# Labelled and exploded view of driving/harness bridle parts and pieces



## Annabellarose (Oct 19, 2013)

A private message conversation I had recently with another member here at the Lil Beginnings forum prompted me to do this. I hope that someone finds it helpful and/or interesting. I would be happy to do this with an entire open tug gig driving harness at some point if anyone were interested in that as well.


----------



## Marsha Cassada (Oct 19, 2013)

Great illustration! I'm adding it to my files.


----------



## REO (Oct 20, 2013)

That is good for new driving people





Thank you.

A whole harness one would be great too, if you'd like to do one


----------



## CZP1 (Oct 20, 2013)

Very good!


----------



## Peggy Porter (Oct 21, 2013)

Thank you! Great reference. And I too would like a harness one.


----------



## wingnut (Oct 21, 2013)

This is great! Your other idea is something I'd love to see too.


----------



## jeanniecogan (Oct 21, 2013)

I would love to see a harness one also. thanks in advance. This one is great. jeannie


----------



## Annabellarose (Nov 13, 2013)

I want to apologize for not doing what I said I would do, I did not forget what I promised and I do still intend to photogragh, label, and post a labelled, exploded harness. My mother had a stroke (she is on the mend and is going to make an almost full recovery) and that has consumed almost my every waking moment for these last many weeks.


----------



## MyMiniGal (Nov 13, 2013)

So sorry about your mom! I have an elderly mom, and have had to spend weeks with her, when she feel a couple months ago. Will be praying for you mom.

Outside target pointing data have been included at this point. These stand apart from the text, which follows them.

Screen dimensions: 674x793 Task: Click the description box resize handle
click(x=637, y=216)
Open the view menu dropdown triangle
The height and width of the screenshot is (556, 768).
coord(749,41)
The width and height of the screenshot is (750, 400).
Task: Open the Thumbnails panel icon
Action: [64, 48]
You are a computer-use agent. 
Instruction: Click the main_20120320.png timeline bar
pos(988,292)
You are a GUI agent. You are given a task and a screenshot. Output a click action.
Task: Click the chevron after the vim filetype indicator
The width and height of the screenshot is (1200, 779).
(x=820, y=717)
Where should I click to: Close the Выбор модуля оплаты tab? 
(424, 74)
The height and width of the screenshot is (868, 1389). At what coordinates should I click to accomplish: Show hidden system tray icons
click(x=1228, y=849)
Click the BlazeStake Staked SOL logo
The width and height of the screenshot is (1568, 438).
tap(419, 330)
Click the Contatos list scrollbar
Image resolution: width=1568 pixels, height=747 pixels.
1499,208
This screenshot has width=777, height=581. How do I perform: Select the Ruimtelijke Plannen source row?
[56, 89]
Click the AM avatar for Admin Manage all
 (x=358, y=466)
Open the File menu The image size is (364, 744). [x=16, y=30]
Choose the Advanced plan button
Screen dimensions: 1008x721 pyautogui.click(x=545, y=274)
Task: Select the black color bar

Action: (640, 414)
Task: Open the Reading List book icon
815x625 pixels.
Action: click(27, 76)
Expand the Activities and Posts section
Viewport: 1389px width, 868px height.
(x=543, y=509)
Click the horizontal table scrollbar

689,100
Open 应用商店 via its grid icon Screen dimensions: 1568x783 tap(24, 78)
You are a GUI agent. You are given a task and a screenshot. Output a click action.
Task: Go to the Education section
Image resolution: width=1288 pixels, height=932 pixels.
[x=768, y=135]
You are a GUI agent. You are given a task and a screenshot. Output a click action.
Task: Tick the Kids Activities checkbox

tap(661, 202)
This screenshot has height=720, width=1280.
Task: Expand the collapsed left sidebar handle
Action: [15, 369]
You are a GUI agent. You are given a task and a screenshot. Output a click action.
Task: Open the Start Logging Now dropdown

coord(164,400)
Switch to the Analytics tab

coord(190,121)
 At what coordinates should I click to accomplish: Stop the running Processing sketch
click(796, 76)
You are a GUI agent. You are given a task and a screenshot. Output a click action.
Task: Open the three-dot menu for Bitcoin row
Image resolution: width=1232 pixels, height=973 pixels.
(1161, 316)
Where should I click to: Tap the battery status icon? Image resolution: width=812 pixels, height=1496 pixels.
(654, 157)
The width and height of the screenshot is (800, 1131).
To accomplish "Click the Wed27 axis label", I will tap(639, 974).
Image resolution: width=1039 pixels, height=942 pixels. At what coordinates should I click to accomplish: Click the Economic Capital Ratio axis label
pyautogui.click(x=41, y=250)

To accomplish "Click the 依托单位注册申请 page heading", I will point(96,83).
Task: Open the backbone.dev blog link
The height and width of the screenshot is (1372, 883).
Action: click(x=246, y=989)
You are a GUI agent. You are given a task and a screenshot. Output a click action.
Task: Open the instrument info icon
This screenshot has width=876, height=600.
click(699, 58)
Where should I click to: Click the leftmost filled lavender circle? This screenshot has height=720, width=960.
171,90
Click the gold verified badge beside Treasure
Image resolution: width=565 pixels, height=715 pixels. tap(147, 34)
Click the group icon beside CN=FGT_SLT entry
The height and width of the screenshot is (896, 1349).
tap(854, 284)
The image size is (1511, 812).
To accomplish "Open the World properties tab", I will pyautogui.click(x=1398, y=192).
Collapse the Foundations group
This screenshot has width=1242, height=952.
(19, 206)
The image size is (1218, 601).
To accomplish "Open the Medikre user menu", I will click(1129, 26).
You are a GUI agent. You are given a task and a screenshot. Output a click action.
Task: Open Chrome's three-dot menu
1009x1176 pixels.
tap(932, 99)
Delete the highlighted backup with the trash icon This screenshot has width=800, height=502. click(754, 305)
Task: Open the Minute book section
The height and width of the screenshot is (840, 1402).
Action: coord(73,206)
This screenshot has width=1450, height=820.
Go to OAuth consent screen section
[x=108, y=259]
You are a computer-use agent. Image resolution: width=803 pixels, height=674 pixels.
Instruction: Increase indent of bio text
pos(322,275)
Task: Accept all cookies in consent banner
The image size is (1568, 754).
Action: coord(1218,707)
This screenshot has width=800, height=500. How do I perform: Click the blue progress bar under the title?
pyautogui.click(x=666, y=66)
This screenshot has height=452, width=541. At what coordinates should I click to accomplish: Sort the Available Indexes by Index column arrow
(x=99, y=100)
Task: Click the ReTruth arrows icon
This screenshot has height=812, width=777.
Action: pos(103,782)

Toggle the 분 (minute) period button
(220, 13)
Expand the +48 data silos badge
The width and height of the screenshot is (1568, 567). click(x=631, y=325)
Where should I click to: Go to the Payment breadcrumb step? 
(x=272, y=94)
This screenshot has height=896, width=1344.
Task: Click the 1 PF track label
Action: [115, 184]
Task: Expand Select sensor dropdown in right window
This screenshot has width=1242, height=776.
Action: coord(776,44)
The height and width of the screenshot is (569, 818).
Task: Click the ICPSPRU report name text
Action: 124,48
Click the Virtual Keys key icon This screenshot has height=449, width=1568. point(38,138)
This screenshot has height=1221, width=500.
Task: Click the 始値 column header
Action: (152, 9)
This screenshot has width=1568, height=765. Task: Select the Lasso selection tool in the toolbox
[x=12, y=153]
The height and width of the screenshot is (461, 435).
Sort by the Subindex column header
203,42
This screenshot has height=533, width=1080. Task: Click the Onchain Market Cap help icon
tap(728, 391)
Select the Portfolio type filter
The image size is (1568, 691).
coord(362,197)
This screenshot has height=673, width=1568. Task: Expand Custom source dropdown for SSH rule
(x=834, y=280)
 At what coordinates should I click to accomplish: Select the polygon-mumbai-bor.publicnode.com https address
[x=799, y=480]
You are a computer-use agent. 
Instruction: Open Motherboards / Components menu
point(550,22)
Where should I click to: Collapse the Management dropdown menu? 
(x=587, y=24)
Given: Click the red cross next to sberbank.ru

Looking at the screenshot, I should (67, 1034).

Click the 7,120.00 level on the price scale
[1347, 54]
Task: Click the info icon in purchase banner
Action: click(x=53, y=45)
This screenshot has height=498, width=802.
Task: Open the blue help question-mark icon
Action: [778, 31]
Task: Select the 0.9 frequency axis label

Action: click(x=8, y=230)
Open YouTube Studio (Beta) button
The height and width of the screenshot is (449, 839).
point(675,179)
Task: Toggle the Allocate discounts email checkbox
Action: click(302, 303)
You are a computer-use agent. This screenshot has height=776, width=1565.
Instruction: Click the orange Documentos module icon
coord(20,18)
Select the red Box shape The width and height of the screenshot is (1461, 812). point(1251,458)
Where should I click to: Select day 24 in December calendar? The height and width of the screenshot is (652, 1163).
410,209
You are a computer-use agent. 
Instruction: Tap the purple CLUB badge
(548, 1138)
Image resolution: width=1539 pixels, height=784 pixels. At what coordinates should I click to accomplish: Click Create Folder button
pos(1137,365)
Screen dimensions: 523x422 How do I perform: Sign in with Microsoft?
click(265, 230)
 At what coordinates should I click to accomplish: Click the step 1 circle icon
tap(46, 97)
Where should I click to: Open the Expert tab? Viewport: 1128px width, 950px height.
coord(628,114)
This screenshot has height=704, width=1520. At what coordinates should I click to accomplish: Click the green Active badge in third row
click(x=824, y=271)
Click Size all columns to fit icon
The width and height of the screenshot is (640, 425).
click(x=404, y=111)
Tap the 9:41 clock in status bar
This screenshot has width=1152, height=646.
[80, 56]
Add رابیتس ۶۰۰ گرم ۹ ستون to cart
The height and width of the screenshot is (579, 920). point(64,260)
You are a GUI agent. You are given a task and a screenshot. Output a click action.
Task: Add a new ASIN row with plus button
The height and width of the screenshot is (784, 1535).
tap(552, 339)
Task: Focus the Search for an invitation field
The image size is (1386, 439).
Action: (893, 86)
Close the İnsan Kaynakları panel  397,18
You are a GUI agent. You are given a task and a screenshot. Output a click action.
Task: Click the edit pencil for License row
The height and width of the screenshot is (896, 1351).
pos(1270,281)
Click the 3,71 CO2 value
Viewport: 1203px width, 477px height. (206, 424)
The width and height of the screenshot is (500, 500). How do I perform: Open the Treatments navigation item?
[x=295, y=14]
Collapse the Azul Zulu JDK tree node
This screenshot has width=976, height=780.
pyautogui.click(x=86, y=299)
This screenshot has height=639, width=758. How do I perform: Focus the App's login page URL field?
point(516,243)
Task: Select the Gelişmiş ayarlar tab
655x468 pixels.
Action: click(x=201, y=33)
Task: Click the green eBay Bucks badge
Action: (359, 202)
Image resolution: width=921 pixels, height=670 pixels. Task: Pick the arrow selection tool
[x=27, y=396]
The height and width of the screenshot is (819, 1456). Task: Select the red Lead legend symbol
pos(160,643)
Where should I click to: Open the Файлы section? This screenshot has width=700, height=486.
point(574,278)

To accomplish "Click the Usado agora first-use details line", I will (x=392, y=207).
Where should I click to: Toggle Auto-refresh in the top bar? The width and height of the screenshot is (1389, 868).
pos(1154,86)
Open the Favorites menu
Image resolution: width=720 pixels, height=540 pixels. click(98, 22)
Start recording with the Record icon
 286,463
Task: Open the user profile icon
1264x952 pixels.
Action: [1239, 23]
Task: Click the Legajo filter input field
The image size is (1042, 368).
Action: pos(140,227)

I do look forward to the whole harness being labeled. I took a ground driving lesson the other day...only halter and surcingle and reins, found out my mini needs to know a few more commands, before we go all out, but I would love to know what the parts are called, so I want be a total loss, when I am reading here. LOL

Anyway, just do it when you can. That is nice you can be there for your mom.


----------